• Kino
  • Mapa
  • Ogłoszenia
  • Forum
  • Komunikacja
  • Raport

Zaskoczeni rodzice: przedszkola tańsze, ale bez zajęć dodatkowych

Elżbieta Michalak
3 września 2013 (artykuł sprzed 10 lat) 
Najnowszy artykuł na ten temat Konkurs dla ciekawych Gdyni przedszkolaków
Od września przedszkola są tańsze, jednak z programu zniknęły zajęcia dodatkowe. Rodzice chcieliby za nie zapłacić, ale nie mogą. Od września przedszkola są tańsze, jednak z programu zniknęły zajęcia dodatkowe. Rodzice chcieliby za nie zapłacić, ale nie mogą.

Wszystkim po równo, czyli każdemu za mało - tak można podsumować skutki rządowych zmian w przedszkolach, które weszły w życie 1 września. Choć za każdą dodatkową godzinę dziecka w przedszkolu rodzice zapłacą 1 zł zamiast 3,20 zł, to zgodnie z prawem nie mogą już mu zorganizować dodatkowych zajęć, takich jak angielski, rytmika, czy karate.

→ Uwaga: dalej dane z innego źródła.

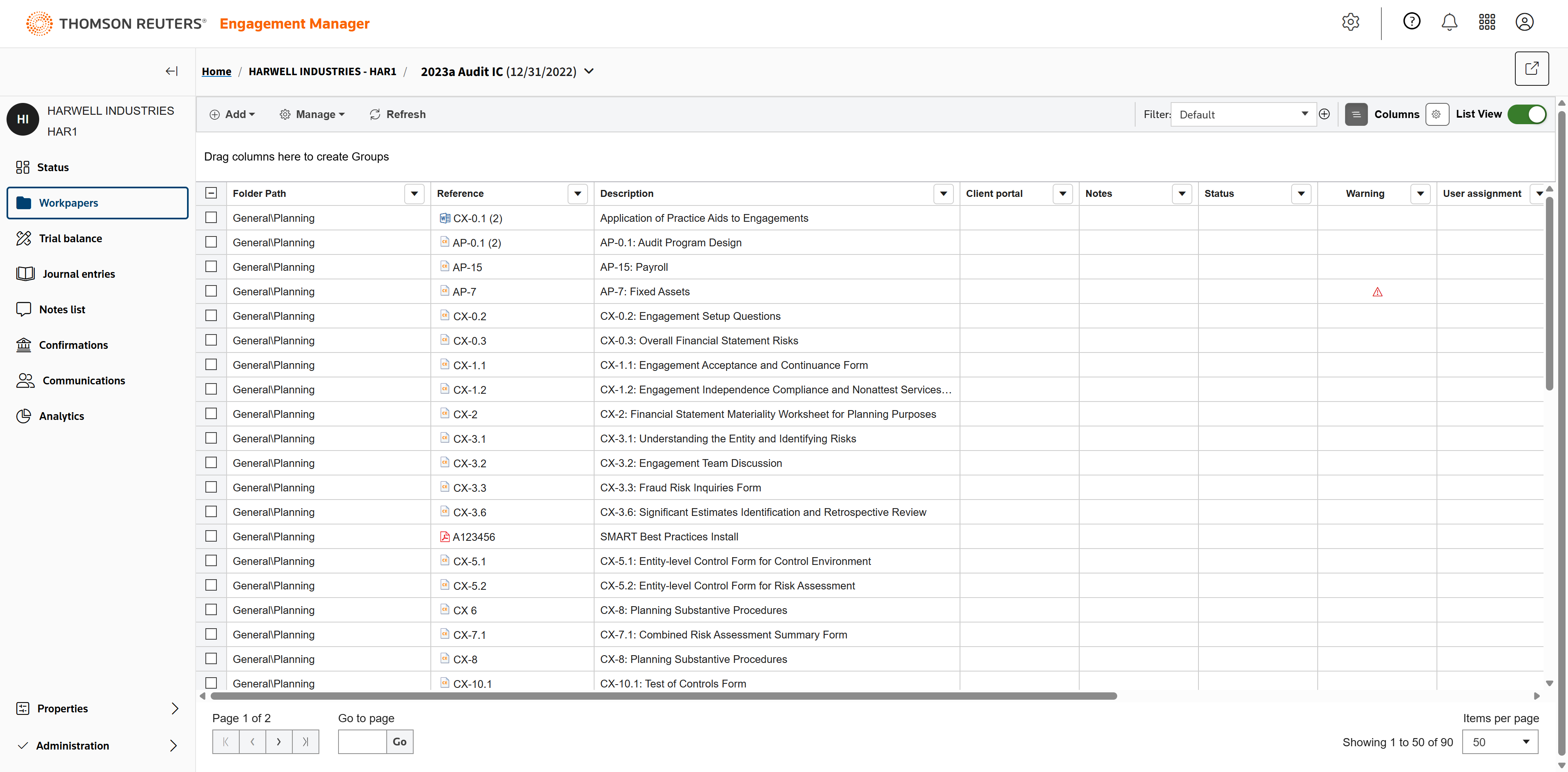Screen dimensions: 1568x772
Task: Click the open in new window icon
Action: (1531, 69)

Czy rodzice powinni móc płacić za zajecia dodatkowe w przedszkolach?

Nie o takim powrocie do nauki marzyli rodzice dzieci, korzystających z edukacji przedszkolnej w przedszkolach publicznych. Nowa ustawa przedszkolna wprowadziła tam kilka zmian, które teoretycznie mając im pomóc, mocno skomplikowały życie tych rodziców, którzy chcieliby, by ich dzieci spędzały czas w przedszkolu jak najaktywniej.

Zobacz listę publicznych przedszkoli w Trójmieście.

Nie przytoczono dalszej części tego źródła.